その顔はこの短時間で何度も見た自信に溢れている。
「まだ逆らうんだ?」
「逆らうってお前に従った覚えねぇんだけど」
こうやって一緒に飯を食ってんのも脅されたからだ。決して自分から進んでじゃない。
「本当に生意気。
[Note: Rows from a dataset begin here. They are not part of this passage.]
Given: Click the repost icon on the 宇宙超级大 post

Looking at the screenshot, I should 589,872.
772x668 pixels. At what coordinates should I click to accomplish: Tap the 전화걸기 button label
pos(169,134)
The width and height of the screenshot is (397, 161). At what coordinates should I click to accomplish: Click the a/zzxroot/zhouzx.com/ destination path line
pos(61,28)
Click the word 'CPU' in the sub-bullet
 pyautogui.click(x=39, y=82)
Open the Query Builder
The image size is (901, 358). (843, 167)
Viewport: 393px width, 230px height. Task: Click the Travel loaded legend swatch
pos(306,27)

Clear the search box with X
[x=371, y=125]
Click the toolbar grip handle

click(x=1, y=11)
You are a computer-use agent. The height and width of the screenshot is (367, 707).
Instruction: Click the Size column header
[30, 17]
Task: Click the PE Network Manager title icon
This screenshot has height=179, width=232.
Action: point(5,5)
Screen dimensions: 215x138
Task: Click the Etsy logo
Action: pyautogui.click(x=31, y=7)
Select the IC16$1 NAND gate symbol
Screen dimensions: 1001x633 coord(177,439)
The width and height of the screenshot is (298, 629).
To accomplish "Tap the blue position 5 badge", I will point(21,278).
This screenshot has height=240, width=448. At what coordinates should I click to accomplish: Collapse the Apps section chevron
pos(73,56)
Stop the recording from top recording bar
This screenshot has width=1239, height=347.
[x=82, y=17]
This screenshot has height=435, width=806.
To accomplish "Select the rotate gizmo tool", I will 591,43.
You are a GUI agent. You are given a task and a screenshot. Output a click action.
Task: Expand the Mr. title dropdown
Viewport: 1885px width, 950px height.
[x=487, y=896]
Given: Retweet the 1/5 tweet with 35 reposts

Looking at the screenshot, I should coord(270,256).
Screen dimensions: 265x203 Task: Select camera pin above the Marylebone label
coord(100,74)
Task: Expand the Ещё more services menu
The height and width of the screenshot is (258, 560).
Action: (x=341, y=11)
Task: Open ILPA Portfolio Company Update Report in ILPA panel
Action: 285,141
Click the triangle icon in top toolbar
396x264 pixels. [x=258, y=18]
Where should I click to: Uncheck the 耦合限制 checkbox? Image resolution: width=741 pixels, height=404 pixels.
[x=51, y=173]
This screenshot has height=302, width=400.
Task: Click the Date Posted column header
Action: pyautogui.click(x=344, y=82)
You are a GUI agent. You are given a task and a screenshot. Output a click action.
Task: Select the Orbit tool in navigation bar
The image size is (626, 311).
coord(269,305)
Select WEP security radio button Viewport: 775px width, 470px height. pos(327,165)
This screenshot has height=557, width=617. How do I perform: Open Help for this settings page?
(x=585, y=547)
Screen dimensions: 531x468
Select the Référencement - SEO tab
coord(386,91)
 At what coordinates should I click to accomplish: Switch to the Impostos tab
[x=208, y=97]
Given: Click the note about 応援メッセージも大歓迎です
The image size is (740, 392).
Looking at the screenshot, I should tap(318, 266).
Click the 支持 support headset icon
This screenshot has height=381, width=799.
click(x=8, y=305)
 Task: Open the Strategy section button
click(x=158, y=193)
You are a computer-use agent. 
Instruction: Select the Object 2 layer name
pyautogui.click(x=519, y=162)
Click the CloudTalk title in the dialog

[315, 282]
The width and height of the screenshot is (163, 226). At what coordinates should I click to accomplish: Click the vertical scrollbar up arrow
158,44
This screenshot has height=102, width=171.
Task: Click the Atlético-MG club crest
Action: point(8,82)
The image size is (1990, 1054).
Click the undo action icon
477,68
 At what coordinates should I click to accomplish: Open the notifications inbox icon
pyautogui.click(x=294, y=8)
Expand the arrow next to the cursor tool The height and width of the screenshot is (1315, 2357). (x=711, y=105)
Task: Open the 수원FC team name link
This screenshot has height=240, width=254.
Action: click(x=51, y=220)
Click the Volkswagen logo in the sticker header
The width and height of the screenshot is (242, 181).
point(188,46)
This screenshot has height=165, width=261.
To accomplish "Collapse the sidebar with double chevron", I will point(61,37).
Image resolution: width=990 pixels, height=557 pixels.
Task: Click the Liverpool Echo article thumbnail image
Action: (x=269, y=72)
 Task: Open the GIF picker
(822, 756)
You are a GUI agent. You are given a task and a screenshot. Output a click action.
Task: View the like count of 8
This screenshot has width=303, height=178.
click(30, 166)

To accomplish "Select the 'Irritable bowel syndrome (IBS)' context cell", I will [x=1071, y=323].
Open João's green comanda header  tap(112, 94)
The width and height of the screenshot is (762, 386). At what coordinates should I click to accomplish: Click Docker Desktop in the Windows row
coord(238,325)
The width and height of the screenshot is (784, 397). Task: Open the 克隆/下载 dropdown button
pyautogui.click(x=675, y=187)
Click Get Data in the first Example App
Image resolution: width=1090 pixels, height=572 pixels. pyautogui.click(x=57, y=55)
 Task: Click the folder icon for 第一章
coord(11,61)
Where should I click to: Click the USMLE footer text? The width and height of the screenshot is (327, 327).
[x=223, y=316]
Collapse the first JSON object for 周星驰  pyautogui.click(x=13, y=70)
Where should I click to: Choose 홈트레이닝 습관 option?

聞いてたのと全然違う」
小さすぎて聞こえなかった声。
箸を置いた獅子原は頬杖を付き目を眇めた。
偉そうとは違う少しだけ柔らかい表情。
けれどそれは一変して元の自信たっぷりで意地悪な顔に変わる。
「こんなに生意気な生徒には、これからも厳しくしてくれる先生が必要だよなぁ…」
「なにワケわかんねぇこと言ってんの?」
1人で喋って1人で頷いている獅子原に問いかける。
楽しそうに笑った獅子原は迷うことなく答える。
「来年も俺のクラスにしてコキ使ってやろうか?
学校でも帰って来てからも俺専属の下僕として可愛がってやるよ」
冗談にしか聞こえないセリフ。
けれどそれを言う獅子原の目が真っすぐに俺を見つめるから、コイツならやりかねないと思ってしまう。
…やりかねない、じゃない。
コイツはやる。なぜかそう言い切れる。
俺は獅子原を完全に無視し、取り分けてもらった分を食べることに集中した。
それは俺なりの抵抗だ。
「黙るってことは、俺の下僕にほしいんだ?」
「んなワケあるかバカ。お前にコキ使われるぐらいなら出かけたマシ」
コイツの下僕になんかなったら何されるかわかんねぇ。
間違いなく言い切れる。
獅子原は笑いながら人を追い込む天才だ。
「なんだ残念。まぁお楽しみは後にとっておくか」
意味ありげにニヤッと笑った後、獅子原は箸を持ち直し、また食べ始める。
男二人で黙って食えば、目の前の料理はどんどん消えていく。
チラッと盗み見た獅子原は、豪快に、かつ綺麗に食べていた。
このルックスで料理が出来るなら、どっか女のトコにでも泊めてもらえばいいのに。
いくら性格が悪くて偉そうでも顔さえ良けりゃ簡単に股を開く女なんて腐るほどいる。
わざわざ男で生徒の俺のベッドで寝る必要がわからなかった。